[Dataset items]

☆ ☆ ☆

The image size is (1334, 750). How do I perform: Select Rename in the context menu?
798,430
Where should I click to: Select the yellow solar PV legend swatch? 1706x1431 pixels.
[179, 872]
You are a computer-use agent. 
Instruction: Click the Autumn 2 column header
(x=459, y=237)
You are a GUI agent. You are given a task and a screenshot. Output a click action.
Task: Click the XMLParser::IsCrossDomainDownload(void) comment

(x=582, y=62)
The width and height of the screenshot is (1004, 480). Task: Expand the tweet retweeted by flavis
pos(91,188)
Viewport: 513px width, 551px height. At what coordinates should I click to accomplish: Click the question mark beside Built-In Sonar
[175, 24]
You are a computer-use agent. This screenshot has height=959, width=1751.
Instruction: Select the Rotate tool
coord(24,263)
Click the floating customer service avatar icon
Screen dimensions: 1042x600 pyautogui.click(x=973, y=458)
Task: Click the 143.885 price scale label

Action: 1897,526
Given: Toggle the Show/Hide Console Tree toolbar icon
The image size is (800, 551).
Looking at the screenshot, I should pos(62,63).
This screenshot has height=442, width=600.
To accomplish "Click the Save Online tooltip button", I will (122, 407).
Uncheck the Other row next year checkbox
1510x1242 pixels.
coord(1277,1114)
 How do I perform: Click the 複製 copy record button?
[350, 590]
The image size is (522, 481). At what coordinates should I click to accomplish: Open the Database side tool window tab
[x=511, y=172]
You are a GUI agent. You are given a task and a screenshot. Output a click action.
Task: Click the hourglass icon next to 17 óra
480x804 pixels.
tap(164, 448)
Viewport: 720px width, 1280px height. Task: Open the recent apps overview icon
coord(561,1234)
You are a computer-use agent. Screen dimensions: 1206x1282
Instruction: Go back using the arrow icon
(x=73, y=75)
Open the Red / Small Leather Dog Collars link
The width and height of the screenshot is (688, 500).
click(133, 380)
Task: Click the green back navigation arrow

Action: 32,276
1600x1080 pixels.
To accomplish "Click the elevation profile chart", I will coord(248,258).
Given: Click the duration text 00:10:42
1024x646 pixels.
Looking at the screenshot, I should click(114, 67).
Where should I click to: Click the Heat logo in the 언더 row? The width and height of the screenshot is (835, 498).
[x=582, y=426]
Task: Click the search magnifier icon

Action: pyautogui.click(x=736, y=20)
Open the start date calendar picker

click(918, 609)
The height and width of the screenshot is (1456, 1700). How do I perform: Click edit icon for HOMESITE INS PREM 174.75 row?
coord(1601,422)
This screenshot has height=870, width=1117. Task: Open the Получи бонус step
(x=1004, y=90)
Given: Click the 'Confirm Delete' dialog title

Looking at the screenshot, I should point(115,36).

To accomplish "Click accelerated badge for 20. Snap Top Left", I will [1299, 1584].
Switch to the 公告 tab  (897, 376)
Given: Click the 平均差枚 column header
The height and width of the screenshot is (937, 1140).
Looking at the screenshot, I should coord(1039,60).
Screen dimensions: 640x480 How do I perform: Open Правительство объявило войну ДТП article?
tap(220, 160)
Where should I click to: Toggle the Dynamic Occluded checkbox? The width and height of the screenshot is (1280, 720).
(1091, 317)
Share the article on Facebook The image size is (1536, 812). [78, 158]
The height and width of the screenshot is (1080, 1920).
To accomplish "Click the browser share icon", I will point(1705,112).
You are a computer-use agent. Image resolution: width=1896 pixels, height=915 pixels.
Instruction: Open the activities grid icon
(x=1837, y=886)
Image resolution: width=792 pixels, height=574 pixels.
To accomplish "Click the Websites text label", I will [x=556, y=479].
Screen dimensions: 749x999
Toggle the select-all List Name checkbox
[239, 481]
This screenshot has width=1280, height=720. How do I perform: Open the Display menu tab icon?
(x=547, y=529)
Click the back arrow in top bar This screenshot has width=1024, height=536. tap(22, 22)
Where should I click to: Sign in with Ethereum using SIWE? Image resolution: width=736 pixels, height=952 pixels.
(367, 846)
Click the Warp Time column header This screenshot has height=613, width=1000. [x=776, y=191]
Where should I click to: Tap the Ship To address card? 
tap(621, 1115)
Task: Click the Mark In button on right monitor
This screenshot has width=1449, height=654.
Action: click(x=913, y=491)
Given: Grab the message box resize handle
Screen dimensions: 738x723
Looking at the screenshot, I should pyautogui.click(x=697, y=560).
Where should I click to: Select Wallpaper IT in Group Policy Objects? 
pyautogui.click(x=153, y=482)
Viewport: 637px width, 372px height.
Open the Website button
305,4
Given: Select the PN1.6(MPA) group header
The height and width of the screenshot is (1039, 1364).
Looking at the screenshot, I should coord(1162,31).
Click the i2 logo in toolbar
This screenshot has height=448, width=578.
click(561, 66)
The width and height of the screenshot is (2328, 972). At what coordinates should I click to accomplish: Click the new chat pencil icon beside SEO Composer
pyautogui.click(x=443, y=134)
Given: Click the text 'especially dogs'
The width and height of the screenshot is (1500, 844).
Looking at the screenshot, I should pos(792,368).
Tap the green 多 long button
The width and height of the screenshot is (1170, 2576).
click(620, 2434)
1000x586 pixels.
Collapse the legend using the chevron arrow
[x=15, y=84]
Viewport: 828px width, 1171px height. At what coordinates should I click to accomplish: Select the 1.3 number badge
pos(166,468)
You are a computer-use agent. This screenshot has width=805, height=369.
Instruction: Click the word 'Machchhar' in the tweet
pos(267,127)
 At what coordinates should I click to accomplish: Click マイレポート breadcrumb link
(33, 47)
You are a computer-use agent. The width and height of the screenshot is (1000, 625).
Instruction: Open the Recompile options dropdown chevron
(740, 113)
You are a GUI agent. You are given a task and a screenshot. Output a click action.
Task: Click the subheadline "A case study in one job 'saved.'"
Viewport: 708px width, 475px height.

☆ ☆ ☆

### Exercise:
There is a line with "Given: Click the 'Confirm" and a line with "Task: Click the Mark" above. Copy exactly those two lines and all lines between them, with nothing else.

### Result of this exercise:
Given: Click the 'Confirm Delete' dialog title

Looking at the screenshot, I should point(115,36).

To accomplish "Click accelerated badge for 20. Snap Top Left", I will [1299, 1584].
Switch to the 公告 tab  (897, 376)
Given: Click the 平均差枚 column header
The height and width of the screenshot is (937, 1140).
Looking at the screenshot, I should coord(1039,60).
Screen dimensions: 640x480 How do I perform: Open Правительство объявило войну ДТП article?
tap(220, 160)
Where should I click to: Toggle the Dynamic Occluded checkbox? The width and height of the screenshot is (1280, 720).
(1091, 317)
Share the article on Facebook The image size is (1536, 812). [78, 158]
The height and width of the screenshot is (1080, 1920).
To accomplish "Click the browser share icon", I will point(1705,112).
You are a computer-use agent. Image resolution: width=1896 pixels, height=915 pixels.
Instruction: Open the activities grid icon
(x=1837, y=886)
Image resolution: width=792 pixels, height=574 pixels.
To accomplish "Click the Websites text label", I will [x=556, y=479].
Screen dimensions: 749x999
Toggle the select-all List Name checkbox
[239, 481]
This screenshot has width=1280, height=720. How do I perform: Open the Display menu tab icon?
(x=547, y=529)
Click the back arrow in top bar This screenshot has width=1024, height=536. tap(22, 22)
Where should I click to: Sign in with Ethereum using SIWE? Image resolution: width=736 pixels, height=952 pixels.
(367, 846)
Click the Warp Time column header This screenshot has height=613, width=1000. [x=776, y=191]
Where should I click to: Tap the Ship To address card? 
tap(621, 1115)
Task: Click the Mark In button on right monitor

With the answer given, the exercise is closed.